La mort de Clément XI termina les affaires d’Albéroni à Rome, où on travailloit à le priver juridiquement du chapeau. Il fut mandé au conclave errant encore et caché en Italie. La voix au conclave, qui fait la base de la grandeur et de l’importance des cardinaux, leur est trop chère pour souffrir qu’aucun en soit privé pour quelque cause que ce puisse être. Albéroni étoit l’opprobre du sacré collège qui le sentoit vivement ; il étoit actuellement in reatu [1] ', puisqu’à Rome son procès s’instruisoit juridiquement pour le dépouiller de la pourpre. Le roi et la reine d’Espagne poursuivoient publiquement et ardemment cette affaire. Le pape, indignement outragé par Albéroni dès qu’il eut son chapeau, et qu’il n’eut plus besoin de lui, le poussoit sous main de toutes ses forces ; il n’étoit protégé d’aucune couronne ni d’aucune puissance, qu’il avoit toutes insultées ; mais il avoit le chapeau, et ses collègues, devant qui son procès s’instruisoit, quelque indignés qu’ils fussent de sa promotion contre laquelle devant et depuis ils avoient tous si fortement et si unanimement crié, excepté les Espagnols et les François par la crainte de leurs maîtres, mais qui sous main l’avoient éloignée tant qu’ils avoient pu, ne s’accommodoient point du dépouillement d’un cardinal de la pourpre.

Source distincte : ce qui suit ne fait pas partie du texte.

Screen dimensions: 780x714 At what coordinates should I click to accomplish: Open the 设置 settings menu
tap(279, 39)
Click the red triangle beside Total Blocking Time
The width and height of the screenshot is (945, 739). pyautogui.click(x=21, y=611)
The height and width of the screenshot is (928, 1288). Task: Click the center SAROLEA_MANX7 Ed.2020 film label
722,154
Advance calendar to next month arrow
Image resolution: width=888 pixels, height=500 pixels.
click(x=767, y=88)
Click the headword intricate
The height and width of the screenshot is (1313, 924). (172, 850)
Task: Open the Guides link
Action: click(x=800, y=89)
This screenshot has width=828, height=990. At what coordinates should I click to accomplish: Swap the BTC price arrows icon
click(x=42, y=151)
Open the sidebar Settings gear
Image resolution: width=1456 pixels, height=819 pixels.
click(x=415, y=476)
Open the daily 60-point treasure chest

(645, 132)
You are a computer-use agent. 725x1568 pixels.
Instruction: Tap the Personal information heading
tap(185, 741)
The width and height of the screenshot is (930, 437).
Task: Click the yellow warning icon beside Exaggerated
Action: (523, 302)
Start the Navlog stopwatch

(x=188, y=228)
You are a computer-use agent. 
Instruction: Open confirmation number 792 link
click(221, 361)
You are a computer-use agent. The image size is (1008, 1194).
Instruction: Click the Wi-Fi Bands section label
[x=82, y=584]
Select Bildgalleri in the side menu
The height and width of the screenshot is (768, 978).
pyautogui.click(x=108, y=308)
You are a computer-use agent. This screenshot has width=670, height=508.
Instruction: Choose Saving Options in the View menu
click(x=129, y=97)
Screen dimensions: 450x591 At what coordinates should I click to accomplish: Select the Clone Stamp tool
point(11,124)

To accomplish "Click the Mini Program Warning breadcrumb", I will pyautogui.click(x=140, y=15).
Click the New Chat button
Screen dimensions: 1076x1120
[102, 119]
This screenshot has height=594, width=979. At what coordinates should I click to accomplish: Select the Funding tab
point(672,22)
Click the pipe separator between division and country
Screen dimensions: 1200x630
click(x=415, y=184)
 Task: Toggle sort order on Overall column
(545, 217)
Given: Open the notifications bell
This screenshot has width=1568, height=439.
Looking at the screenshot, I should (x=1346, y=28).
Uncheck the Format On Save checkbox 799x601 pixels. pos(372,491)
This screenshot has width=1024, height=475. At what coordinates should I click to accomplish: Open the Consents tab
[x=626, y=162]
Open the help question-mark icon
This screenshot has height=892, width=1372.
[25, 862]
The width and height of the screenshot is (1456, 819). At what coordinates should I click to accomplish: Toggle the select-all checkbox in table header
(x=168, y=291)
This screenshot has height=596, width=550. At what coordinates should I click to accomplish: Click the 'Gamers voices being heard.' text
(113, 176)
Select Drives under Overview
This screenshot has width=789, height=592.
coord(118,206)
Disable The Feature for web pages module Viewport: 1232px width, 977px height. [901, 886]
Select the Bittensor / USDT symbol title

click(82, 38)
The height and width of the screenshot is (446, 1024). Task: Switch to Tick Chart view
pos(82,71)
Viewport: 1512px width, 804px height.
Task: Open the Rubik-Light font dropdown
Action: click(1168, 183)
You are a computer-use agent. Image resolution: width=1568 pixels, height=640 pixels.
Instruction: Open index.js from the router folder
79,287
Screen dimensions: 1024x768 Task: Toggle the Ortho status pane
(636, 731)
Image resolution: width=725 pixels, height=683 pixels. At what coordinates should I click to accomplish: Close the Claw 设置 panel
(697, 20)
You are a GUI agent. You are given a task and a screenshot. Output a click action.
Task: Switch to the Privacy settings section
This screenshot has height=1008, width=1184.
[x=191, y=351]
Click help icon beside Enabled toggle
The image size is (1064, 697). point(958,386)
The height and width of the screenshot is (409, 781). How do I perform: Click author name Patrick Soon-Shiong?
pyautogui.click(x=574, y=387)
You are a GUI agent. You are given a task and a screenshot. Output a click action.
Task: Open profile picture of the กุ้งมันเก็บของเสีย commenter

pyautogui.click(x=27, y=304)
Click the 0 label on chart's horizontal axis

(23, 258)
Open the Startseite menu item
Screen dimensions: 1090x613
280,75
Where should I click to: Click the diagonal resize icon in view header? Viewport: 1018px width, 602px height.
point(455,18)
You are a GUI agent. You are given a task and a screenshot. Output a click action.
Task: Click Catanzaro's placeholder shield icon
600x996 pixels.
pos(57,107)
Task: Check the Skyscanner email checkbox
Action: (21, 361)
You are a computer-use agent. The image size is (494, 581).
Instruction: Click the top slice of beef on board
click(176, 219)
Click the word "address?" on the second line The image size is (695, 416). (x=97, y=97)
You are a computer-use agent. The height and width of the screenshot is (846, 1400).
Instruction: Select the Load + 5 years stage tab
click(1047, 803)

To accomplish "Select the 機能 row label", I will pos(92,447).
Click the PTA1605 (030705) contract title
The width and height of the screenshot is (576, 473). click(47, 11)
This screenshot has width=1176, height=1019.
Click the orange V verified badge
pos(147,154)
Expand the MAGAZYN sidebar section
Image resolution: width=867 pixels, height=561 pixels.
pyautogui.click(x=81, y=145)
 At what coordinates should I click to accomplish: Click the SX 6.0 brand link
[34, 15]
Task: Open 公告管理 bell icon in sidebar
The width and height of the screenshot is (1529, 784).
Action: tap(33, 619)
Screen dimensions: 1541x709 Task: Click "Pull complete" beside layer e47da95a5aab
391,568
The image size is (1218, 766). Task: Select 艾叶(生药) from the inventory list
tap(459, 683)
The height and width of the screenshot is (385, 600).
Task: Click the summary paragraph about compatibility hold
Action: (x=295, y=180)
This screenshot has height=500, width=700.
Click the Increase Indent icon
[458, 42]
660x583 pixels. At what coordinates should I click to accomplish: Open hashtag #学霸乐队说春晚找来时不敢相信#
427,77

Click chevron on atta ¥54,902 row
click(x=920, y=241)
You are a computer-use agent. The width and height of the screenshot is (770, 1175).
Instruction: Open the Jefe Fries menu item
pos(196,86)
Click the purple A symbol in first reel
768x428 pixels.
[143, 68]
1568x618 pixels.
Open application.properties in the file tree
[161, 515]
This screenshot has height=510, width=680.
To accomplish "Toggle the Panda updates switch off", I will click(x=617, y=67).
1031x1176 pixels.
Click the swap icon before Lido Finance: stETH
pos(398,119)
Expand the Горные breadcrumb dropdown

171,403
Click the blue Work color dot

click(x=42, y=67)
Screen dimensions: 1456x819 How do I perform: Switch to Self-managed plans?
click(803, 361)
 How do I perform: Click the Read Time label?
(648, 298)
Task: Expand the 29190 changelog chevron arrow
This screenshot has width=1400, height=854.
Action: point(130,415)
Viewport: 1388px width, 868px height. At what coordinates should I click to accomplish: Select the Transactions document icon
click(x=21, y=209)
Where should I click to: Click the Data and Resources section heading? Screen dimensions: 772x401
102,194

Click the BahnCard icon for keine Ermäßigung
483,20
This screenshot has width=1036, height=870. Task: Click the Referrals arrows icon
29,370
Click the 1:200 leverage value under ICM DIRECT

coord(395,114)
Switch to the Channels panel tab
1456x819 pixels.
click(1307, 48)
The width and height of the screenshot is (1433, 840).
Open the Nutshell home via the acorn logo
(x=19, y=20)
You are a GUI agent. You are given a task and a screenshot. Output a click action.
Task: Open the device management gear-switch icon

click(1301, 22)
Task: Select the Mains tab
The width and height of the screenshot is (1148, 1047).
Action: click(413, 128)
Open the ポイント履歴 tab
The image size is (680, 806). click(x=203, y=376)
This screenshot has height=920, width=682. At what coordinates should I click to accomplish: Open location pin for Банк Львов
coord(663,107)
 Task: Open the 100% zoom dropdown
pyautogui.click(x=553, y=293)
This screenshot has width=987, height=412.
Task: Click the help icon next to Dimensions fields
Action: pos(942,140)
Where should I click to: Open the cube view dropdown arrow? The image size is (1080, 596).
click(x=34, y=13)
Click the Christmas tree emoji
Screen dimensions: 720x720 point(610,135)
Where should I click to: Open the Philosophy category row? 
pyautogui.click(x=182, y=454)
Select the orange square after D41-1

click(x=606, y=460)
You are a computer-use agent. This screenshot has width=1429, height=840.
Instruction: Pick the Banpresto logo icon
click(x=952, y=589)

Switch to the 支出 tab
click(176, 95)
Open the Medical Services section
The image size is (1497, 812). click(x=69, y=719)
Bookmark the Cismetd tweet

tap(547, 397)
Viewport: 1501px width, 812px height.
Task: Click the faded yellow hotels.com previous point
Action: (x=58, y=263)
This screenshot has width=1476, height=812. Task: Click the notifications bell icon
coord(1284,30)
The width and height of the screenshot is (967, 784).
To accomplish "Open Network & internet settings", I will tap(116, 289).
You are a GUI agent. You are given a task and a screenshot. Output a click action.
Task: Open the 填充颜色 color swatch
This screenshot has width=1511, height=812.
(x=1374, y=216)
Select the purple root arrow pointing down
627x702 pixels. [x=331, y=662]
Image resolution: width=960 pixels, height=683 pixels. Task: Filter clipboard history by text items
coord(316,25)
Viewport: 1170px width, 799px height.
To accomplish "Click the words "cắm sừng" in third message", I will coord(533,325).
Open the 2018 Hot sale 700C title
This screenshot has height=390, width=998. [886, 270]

Ils en regardoient l’exemple comme très funeste qui les rendoit trop dépendants de leurs rois et des papes.

L’indépendance est leur point capital ; ils y étoient peu à peu parvenus ; ils n’avoient garde de contribuer à en déchoir pour quelque considération que ce pût être. Qu’un cardinal prince ou fort grand seigneur remette le chapeau pour se marier quand l’état de sa maison l’exige, à la bonne heure ; mais de voir un cardinal se priver du chapeau par

  1. En accusation.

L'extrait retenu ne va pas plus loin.